Qué se pide =>
En el texto sobre el agotamiento de Marvel y Star Wars, ¿entre qué meses se emitieron los capítulos de la tercera temporada de The Mandalorian?

Texto mostrado =>
_____

La expansión de los universos de Marvel y Star Wars da síntomas de agotamiento.
La tercera temporada de The Mandalorian ha sido el último clavo en el ataúd. El escapismo galáctico de Djin Darin y el pequeño Yoda ofrecía la mezcla perfecta de aventuras, heroísmo y humor: carisma y peripecia, épica y emoción, villanos con cascos molones y séptimo de caballería tronante. Sin embargo, los capítulos emitidos entre marzo y abril han patinado, cayendo en el mayor pecado para una propuesta tan palomitera como nostálgica: arrancar bostezos al respetable.

_____

Ítems extraídos =>
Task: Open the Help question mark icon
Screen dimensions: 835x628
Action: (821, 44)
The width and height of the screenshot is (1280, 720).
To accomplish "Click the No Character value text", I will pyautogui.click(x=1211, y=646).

_____

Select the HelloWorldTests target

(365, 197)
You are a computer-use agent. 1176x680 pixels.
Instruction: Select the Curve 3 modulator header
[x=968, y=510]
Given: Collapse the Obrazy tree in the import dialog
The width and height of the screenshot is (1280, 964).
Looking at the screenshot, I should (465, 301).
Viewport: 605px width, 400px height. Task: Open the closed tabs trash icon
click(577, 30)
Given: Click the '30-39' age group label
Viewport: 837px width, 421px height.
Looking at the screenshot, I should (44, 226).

_____

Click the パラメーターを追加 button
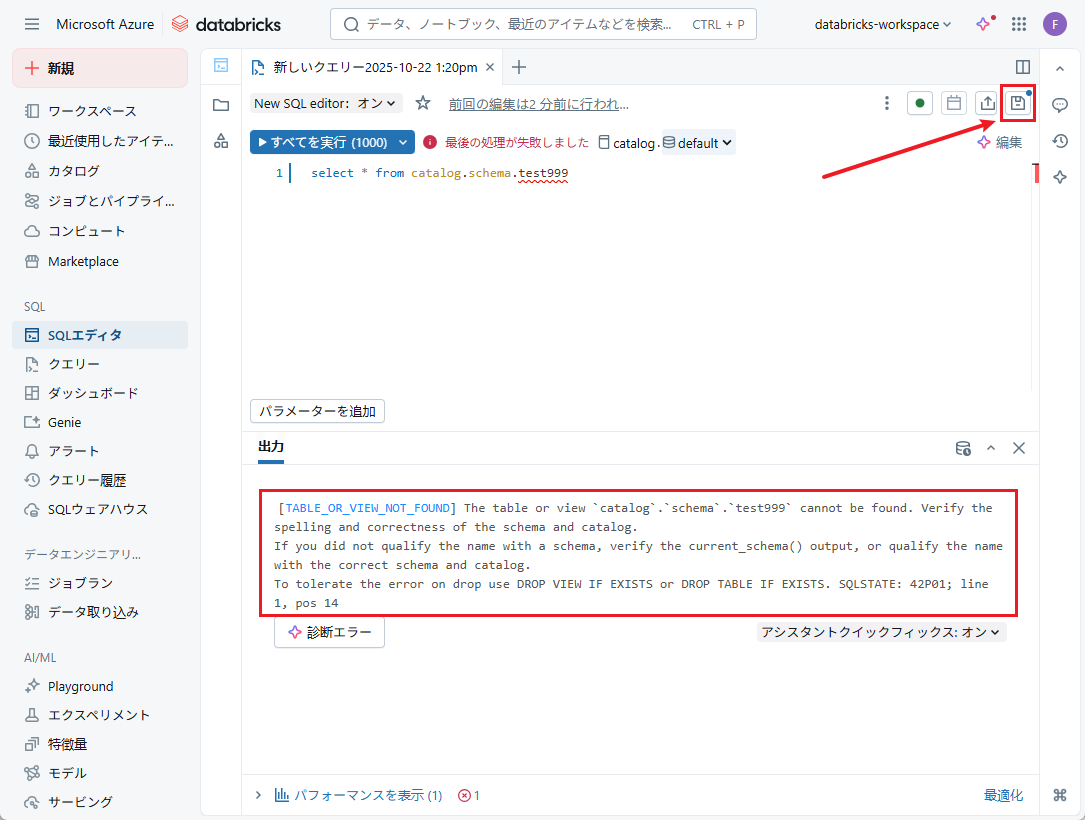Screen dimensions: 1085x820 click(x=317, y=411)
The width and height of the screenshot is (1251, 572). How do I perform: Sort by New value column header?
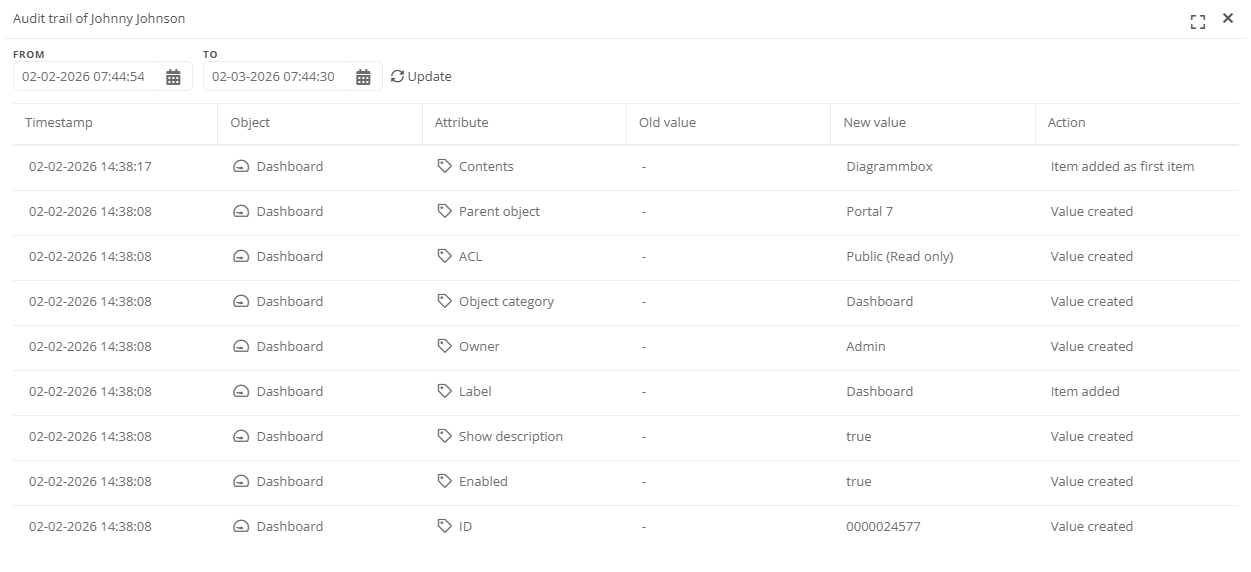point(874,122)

_____

Solución del problema =>
Entre marzo y abril.